Une femme de ménage a été condamnée à 10 ans de prison pour avoir falsifié le nombre d'années passé à l'école primaire afin d'avoir accès à un emploi dans le secteur public en 1996. 

Lors d’un contrôle en 2014, la fonctionnaire de 53 ans a été licenciée après la découverte de cette fraude alors qu’elle travaillait en tant que femme de ménage depuis 18 ans dans la même école maternelle de Volos. 

Bien sûr, elle a falsifié un document pour être embauchée mais mérite-t-elle 10 ans de prison pour autant ? C’est sur cette question que toute la Grèce s’enflamme actuellement. 

La femme de ménage a fourni un faux certificat pour être embauchée

En effet, pour accéder à un emploi dans le secteur public, et en l'occurence pour cet emploi de femme de ménage, il fallait avoir terminé la 6ème année de l'école primaire. Or, se trouvant dans un environnement familial difficile lorsqu'elle était petite, la femme n'a jamais pu finir l'école primaire. Il ne lui manquait pourtant qu'une année.

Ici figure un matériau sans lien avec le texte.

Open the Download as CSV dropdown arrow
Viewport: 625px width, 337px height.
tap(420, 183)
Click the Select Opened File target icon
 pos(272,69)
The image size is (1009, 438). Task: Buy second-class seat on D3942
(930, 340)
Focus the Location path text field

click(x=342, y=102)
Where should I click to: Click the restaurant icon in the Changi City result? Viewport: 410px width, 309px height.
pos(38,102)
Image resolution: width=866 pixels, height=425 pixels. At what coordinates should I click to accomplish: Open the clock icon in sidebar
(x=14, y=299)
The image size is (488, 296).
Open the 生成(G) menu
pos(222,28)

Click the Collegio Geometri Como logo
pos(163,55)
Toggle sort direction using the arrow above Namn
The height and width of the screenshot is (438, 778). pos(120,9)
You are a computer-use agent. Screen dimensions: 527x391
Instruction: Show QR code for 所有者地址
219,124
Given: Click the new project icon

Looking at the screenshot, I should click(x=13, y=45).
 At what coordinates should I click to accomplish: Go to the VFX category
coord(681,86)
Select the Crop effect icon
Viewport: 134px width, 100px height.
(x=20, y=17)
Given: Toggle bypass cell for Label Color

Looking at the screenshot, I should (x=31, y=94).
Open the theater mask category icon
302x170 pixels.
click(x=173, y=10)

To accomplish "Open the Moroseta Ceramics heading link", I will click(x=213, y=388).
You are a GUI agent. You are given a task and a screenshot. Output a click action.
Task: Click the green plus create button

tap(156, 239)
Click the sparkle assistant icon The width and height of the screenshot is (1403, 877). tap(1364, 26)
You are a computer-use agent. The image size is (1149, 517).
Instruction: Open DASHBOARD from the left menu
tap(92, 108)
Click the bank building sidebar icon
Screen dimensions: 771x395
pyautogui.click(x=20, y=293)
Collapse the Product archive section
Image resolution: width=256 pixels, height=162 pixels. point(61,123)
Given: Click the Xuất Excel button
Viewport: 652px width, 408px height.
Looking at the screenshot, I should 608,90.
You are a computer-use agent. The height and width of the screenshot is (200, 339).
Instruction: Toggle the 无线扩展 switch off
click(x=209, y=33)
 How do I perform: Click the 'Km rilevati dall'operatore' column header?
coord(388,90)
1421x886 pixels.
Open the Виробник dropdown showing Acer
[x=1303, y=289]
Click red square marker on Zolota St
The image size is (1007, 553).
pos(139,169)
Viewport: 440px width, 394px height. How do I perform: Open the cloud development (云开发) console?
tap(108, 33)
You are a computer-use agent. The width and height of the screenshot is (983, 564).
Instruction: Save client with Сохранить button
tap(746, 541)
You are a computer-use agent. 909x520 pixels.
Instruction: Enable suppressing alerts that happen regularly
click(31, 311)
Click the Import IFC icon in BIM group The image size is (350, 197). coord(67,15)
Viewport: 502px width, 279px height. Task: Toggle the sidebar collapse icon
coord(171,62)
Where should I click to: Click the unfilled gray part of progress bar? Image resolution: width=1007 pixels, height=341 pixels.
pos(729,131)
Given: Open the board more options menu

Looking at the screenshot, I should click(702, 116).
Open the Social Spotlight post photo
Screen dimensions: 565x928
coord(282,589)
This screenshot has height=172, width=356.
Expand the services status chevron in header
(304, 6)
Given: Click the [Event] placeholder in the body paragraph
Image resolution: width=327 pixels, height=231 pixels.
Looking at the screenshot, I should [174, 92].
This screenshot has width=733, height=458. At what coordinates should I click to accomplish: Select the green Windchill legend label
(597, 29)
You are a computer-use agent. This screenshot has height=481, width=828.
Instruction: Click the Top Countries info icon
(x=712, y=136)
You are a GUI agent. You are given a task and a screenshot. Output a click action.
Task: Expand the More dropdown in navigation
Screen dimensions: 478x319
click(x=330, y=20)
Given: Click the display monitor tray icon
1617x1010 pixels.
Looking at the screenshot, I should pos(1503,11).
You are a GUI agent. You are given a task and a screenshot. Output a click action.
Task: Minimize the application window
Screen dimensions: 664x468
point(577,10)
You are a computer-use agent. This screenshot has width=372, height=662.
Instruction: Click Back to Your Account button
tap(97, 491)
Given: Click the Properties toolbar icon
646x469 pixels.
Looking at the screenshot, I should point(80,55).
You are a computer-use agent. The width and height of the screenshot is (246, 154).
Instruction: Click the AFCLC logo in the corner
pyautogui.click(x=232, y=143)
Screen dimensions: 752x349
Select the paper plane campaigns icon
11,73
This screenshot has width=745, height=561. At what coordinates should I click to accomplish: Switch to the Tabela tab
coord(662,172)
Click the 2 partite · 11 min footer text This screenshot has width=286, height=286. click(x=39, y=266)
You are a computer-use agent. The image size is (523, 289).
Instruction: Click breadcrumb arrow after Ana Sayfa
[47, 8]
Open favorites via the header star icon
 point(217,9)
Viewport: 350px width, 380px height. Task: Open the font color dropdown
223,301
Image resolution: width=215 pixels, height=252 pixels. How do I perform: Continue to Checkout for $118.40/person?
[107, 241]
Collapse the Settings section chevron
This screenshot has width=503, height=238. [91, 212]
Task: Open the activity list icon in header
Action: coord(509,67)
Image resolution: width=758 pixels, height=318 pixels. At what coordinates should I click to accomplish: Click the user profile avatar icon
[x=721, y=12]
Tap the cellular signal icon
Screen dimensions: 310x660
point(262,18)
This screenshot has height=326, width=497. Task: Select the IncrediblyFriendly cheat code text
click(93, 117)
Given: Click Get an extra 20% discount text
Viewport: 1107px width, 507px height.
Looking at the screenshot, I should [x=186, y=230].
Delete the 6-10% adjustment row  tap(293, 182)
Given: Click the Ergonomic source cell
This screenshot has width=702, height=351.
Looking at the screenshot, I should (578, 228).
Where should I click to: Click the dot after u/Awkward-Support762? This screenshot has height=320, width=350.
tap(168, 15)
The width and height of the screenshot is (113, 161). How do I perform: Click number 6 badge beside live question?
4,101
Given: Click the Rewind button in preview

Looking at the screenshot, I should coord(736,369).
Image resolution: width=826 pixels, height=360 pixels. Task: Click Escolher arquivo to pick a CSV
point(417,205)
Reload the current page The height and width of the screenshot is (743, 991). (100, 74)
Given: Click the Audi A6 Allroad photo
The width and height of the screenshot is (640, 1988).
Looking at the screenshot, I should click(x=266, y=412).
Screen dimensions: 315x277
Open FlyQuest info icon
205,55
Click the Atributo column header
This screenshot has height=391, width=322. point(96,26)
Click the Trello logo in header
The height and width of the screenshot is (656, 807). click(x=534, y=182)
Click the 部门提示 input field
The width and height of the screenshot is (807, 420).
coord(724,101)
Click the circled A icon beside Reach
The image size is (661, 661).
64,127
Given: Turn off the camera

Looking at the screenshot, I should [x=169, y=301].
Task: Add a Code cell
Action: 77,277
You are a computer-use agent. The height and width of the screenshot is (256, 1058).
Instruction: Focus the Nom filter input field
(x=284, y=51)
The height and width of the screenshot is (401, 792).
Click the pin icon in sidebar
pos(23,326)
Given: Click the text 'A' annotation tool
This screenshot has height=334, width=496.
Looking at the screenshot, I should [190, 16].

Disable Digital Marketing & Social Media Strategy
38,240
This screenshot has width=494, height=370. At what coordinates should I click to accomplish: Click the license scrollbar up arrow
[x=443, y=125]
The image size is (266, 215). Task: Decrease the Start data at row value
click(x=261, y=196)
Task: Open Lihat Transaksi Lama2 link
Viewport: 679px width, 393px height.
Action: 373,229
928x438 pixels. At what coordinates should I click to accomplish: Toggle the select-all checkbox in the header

Plus tard, à 25 ans, avec deux enfants et un mari infirme à 67% qui ne peut plus travailler, elle doit impérativement trouver du travail pour subvenir aux besoins de sa famille. Comme elle ne remplit pas toutes les conditions à l'embauche, elle décide de changer le nombre d'années passé à l'école primaire. Comme elle l'a dit de la prison où elle se trouve actuellement, « J'ai honte mais je voulais que mes enfants aient une vie meilleure que la mienne. »

Une décision juridique particulièrement sévère

La quinquagénaire a été condamnée à 15 ans de prison en première instance en 2016. La décision de la cour d'appel de Larissa a été rendue début novembre 2018 : ce sera finalement 10 ans de prison.

Le raisonnement des juridictions est le suivant : toutes ces années, la fonctionnaire a trompé l’État en fournissant un faux certificat afin d'accéder à un emploi auquel elle n'aurait pas dû prétendre. Elle a fraudé le secteur public. L'État s'estime donc lésé et victime d'un grave préjudice.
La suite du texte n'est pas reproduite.